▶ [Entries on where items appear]
»»

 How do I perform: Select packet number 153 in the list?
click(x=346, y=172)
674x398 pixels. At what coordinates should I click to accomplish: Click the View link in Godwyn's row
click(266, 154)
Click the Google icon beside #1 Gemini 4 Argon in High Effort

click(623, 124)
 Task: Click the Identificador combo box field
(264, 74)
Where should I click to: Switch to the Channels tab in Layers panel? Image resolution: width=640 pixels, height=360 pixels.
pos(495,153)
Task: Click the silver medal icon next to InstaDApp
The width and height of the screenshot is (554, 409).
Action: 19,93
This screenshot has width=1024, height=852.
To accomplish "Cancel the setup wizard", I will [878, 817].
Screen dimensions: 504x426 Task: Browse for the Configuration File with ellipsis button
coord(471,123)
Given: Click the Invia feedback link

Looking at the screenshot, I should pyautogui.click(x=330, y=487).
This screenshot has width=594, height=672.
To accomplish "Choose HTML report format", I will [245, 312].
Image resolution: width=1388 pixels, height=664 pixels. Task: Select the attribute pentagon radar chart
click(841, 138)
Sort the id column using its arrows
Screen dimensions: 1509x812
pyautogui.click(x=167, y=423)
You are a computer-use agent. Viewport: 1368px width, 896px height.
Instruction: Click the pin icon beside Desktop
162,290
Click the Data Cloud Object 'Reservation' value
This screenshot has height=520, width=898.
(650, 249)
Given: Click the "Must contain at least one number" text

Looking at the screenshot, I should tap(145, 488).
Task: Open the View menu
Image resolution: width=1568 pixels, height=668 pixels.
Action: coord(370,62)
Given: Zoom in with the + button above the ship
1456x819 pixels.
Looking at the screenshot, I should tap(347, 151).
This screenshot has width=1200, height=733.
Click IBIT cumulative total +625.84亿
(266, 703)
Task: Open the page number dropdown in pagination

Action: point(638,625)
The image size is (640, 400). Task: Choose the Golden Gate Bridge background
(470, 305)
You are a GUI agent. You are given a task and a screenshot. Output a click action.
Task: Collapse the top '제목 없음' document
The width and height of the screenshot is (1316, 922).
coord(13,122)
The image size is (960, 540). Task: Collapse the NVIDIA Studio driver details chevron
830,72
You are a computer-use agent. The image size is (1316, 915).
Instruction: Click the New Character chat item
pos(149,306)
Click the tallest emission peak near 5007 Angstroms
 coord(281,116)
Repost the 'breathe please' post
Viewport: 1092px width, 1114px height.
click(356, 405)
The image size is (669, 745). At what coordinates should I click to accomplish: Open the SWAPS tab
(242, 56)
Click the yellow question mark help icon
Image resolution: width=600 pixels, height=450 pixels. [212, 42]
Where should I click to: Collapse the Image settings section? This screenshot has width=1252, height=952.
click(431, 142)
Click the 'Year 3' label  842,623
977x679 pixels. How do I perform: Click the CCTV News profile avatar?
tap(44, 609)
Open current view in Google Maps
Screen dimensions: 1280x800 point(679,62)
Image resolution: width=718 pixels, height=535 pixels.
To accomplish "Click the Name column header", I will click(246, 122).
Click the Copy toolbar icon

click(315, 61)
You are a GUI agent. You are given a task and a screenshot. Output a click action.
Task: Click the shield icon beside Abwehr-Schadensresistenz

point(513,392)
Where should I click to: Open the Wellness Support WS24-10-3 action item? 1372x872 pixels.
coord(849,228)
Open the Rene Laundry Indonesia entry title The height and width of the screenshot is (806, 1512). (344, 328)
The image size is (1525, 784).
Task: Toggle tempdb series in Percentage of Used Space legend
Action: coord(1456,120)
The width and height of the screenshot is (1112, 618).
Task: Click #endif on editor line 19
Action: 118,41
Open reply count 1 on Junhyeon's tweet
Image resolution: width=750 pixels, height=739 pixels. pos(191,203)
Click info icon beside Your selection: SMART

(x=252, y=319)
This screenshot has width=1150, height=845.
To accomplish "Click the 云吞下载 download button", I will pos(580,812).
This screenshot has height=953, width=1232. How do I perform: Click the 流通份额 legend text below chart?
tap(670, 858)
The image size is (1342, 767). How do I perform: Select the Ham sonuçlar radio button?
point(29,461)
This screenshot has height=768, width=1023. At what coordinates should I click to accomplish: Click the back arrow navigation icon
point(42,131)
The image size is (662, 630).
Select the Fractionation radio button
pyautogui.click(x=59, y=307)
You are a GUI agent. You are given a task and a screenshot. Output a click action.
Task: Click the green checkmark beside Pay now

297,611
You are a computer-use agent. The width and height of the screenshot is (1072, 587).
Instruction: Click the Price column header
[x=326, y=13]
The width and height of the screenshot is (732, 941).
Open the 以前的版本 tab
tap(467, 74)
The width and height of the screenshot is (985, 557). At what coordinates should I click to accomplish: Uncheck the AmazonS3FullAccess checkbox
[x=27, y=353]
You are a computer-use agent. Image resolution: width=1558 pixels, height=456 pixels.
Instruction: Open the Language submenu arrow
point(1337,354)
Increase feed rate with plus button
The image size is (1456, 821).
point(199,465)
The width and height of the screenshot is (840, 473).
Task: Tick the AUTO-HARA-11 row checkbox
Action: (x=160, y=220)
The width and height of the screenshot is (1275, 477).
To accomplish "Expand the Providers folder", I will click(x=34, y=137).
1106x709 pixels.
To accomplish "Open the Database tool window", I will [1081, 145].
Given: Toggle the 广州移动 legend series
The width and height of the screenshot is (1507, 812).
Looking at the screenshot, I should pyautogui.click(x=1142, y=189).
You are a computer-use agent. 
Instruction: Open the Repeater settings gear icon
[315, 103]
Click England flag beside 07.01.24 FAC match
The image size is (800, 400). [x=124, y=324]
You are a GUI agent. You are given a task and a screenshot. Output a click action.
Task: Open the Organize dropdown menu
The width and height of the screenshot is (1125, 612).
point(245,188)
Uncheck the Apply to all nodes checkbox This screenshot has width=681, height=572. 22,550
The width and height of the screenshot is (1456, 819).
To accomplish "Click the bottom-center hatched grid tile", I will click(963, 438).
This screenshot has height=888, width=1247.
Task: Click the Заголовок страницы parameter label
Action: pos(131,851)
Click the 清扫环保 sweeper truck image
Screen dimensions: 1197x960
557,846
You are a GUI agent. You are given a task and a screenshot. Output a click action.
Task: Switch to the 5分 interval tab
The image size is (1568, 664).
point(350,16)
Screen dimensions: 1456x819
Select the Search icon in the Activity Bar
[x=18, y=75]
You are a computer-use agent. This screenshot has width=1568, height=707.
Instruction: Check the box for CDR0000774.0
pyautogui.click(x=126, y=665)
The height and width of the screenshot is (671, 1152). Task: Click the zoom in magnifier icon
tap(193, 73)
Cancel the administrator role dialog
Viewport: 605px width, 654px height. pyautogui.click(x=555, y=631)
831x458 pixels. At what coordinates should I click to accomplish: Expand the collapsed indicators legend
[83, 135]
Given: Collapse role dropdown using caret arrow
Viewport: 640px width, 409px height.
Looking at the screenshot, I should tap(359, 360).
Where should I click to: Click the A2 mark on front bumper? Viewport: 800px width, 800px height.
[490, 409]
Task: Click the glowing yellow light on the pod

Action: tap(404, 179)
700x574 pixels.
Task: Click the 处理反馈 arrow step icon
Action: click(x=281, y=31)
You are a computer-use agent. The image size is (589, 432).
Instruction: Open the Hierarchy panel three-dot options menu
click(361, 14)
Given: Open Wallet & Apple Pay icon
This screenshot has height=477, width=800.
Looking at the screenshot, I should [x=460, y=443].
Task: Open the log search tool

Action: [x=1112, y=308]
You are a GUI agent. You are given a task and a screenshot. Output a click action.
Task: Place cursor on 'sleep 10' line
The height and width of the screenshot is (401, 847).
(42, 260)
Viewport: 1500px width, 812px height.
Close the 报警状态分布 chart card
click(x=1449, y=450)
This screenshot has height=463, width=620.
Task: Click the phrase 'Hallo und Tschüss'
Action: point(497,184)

««

▶ [EXERCISE INSTRUCTIONS]
Can you return every one of the records above, line for line and unchanged?

▶ [WRITTEN REPLY]
 How do I perform: Select packet number 153 in the list?
click(x=346, y=172)
674x398 pixels. At what coordinates should I click to accomplish: Click the View link in Godwyn's row
click(266, 154)
Click the Google icon beside #1 Gemini 4 Argon in High Effort

click(623, 124)
 Task: Click the Identificador combo box field
(264, 74)
Where should I click to: Switch to the Channels tab in Layers panel? Image resolution: width=640 pixels, height=360 pixels.
pos(495,153)
Task: Click the silver medal icon next to InstaDApp
The width and height of the screenshot is (554, 409).
Action: 19,93
This screenshot has width=1024, height=852.
To accomplish "Cancel the setup wizard", I will [878, 817].
Screen dimensions: 504x426 Task: Browse for the Configuration File with ellipsis button
coord(471,123)
Given: Click the Invia feedback link

Looking at the screenshot, I should pyautogui.click(x=330, y=487).
This screenshot has width=594, height=672.
To accomplish "Choose HTML report format", I will [245, 312].
Image resolution: width=1388 pixels, height=664 pixels. Task: Select the attribute pentagon radar chart
click(841, 138)
Sort the id column using its arrows
Screen dimensions: 1509x812
pyautogui.click(x=167, y=423)
You are a computer-use agent. Viewport: 1368px width, 896px height.
Instruction: Click the pin icon beside Desktop
162,290
Click the Data Cloud Object 'Reservation' value
This screenshot has height=520, width=898.
(650, 249)
Given: Click the "Must contain at least one number" text

Looking at the screenshot, I should tap(145, 488).
Task: Open the View menu
Image resolution: width=1568 pixels, height=668 pixels.
Action: coord(370,62)
Given: Zoom in with the + button above the ship
1456x819 pixels.
Looking at the screenshot, I should tap(347, 151).
This screenshot has width=1200, height=733.
Click IBIT cumulative total +625.84亿
(266, 703)
Task: Open the page number dropdown in pagination

Action: point(638,625)
The image size is (640, 400). Task: Choose the Golden Gate Bridge background
(470, 305)
You are a GUI agent. You are given a task and a screenshot. Output a click action.
Task: Collapse the top '제목 없음' document
The width and height of the screenshot is (1316, 922).
coord(13,122)
The image size is (960, 540). Task: Collapse the NVIDIA Studio driver details chevron
830,72
You are a computer-use agent. The image size is (1316, 915).
Instruction: Click the New Character chat item
pos(149,306)
Click the tallest emission peak near 5007 Angstroms
 coord(281,116)
Repost the 'breathe please' post
Viewport: 1092px width, 1114px height.
click(356, 405)
The image size is (669, 745). At what coordinates should I click to accomplish: Open the SWAPS tab
(242, 56)
Click the yellow question mark help icon
Image resolution: width=600 pixels, height=450 pixels. [212, 42]
Where should I click to: Collapse the Image settings section? This screenshot has width=1252, height=952.
click(431, 142)
Click the 'Year 3' label  842,623
977x679 pixels. How do I perform: Click the CCTV News profile avatar?
tap(44, 609)
Open current view in Google Maps
Screen dimensions: 1280x800 point(679,62)
Image resolution: width=718 pixels, height=535 pixels.
To accomplish "Click the Name column header", I will click(246, 122).
Click the Copy toolbar icon

click(315, 61)
You are a GUI agent. You are given a task and a screenshot. Output a click action.
Task: Click the shield icon beside Abwehr-Schadensresistenz

point(513,392)
Where should I click to: Open the Wellness Support WS24-10-3 action item? 1372x872 pixels.
coord(849,228)
Open the Rene Laundry Indonesia entry title The height and width of the screenshot is (806, 1512). (344, 328)
The image size is (1525, 784).
Task: Toggle tempdb series in Percentage of Used Space legend
Action: coord(1456,120)
The width and height of the screenshot is (1112, 618).
Task: Click #endif on editor line 19
Action: 118,41
Open reply count 1 on Junhyeon's tweet
Image resolution: width=750 pixels, height=739 pixels. pos(191,203)
Click info icon beside Your selection: SMART

(x=252, y=319)
This screenshot has width=1150, height=845.
To accomplish "Click the 云吞下载 download button", I will pos(580,812).
This screenshot has height=953, width=1232. How do I perform: Click the 流通份额 legend text below chart?
tap(670, 858)
The image size is (1342, 767). How do I perform: Select the Ham sonuçlar radio button?
point(29,461)
This screenshot has height=768, width=1023. At what coordinates should I click to accomplish: Click the back arrow navigation icon
point(42,131)
The image size is (662, 630).
Select the Fractionation radio button
pyautogui.click(x=59, y=307)
You are a GUI agent. You are given a task and a screenshot. Output a click action.
Task: Click the green checkmark beside Pay now

297,611
You are a computer-use agent. The width and height of the screenshot is (1072, 587).
Instruction: Click the Price column header
[x=326, y=13]
The width and height of the screenshot is (732, 941).
Open the 以前的版本 tab
tap(467, 74)
The width and height of the screenshot is (985, 557). At what coordinates should I click to accomplish: Uncheck the AmazonS3FullAccess checkbox
[x=27, y=353]
You are a computer-use agent. Image resolution: width=1558 pixels, height=456 pixels.
Instruction: Open the Language submenu arrow
point(1337,354)
Increase feed rate with plus button
The image size is (1456, 821).
point(199,465)
The width and height of the screenshot is (840, 473).
Task: Tick the AUTO-HARA-11 row checkbox
Action: (x=160, y=220)
The width and height of the screenshot is (1275, 477).
To accomplish "Expand the Providers folder", I will click(x=34, y=137).
1106x709 pixels.
To accomplish "Open the Database tool window", I will [1081, 145].
Given: Toggle the 广州移动 legend series
The width and height of the screenshot is (1507, 812).
Looking at the screenshot, I should pyautogui.click(x=1142, y=189).
You are a computer-use agent. 
Instruction: Open the Repeater settings gear icon
[315, 103]
Click England flag beside 07.01.24 FAC match
The image size is (800, 400). [x=124, y=324]
You are a GUI agent. You are given a task and a screenshot. Output a click action.
Task: Open the Organize dropdown menu
The width and height of the screenshot is (1125, 612).
point(245,188)
Uncheck the Apply to all nodes checkbox This screenshot has width=681, height=572. 22,550
The width and height of the screenshot is (1456, 819).
To accomplish "Click the bottom-center hatched grid tile", I will click(963, 438).
This screenshot has height=888, width=1247.
Task: Click the Заголовок страницы parameter label
Action: pos(131,851)
Click the 清扫环保 sweeper truck image
Screen dimensions: 1197x960
557,846
You are a GUI agent. You are given a task and a screenshot. Output a click action.
Task: Switch to the 5分 interval tab
The image size is (1568, 664).
point(350,16)
Screen dimensions: 1456x819
Select the Search icon in the Activity Bar
[x=18, y=75]
You are a computer-use agent. This screenshot has width=1568, height=707.
Instruction: Check the box for CDR0000774.0
pyautogui.click(x=126, y=665)
The height and width of the screenshot is (671, 1152). Task: Click the zoom in magnifier icon
tap(193, 73)
Cancel the administrator role dialog
Viewport: 605px width, 654px height. pyautogui.click(x=555, y=631)
831x458 pixels. At what coordinates should I click to accomplish: Expand the collapsed indicators legend
[83, 135]
Given: Collapse role dropdown using caret arrow
Viewport: 640px width, 409px height.
Looking at the screenshot, I should tap(359, 360).
Where should I click to: Click the A2 mark on front bumper? Viewport: 800px width, 800px height.
[490, 409]
Task: Click the glowing yellow light on the pod

Action: tap(404, 179)
700x574 pixels.
Task: Click the 处理反馈 arrow step icon
Action: click(x=281, y=31)
You are a computer-use agent. The image size is (589, 432).
Instruction: Open the Hierarchy panel three-dot options menu
click(361, 14)
Given: Open Wallet & Apple Pay icon
This screenshot has height=477, width=800.
Looking at the screenshot, I should [x=460, y=443].
Task: Open the log search tool

Action: [x=1112, y=308]
You are a GUI agent. You are given a task and a screenshot. Output a click action.
Task: Place cursor on 'sleep 10' line
The height and width of the screenshot is (401, 847).
(42, 260)
Viewport: 1500px width, 812px height.
Close the 报警状态分布 chart card
click(x=1449, y=450)
This screenshot has height=463, width=620.
Task: Click the phrase 'Hallo und Tschüss'
Action: point(497,184)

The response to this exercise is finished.